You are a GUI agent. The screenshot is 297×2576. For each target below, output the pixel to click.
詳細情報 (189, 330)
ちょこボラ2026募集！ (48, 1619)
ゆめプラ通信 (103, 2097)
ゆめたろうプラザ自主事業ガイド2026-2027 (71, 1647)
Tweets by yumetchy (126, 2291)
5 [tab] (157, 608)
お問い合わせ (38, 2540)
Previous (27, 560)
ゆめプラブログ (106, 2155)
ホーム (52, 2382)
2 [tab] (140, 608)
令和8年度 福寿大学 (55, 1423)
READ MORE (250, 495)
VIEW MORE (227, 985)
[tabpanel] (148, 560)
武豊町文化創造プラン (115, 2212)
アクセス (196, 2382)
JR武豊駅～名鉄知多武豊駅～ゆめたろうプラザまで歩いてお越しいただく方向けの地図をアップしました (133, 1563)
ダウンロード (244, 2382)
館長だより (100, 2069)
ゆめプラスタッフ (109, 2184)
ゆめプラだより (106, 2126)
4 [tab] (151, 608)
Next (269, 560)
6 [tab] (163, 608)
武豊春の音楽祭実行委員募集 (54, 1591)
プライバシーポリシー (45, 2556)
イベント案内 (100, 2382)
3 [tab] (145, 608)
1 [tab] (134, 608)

+--

Extract every line from the one with "VIEW MORE (227, 985)" down to the final line above, both included, exactly as written.

VIEW MORE (227, 985)
[tabpanel] (148, 560)
武豊町文化創造プラン (115, 2212)
アクセス (196, 2382)
JR武豊駅～名鉄知多武豊駅～ゆめたろうプラザまで歩いてお越しいただく方向けの地図をアップしました (133, 1563)
ダウンロード (244, 2382)
館長だより (100, 2069)
ゆめプラスタッフ (109, 2184)
ゆめプラだより (106, 2126)
4 [tab] (151, 608)
Next (269, 560)
6 [tab] (163, 608)
武豊春の音楽祭実行委員募集 (54, 1591)
プライバシーポリシー (45, 2556)
イベント案内 (100, 2382)
3 [tab] (145, 608)
1 [tab] (134, 608)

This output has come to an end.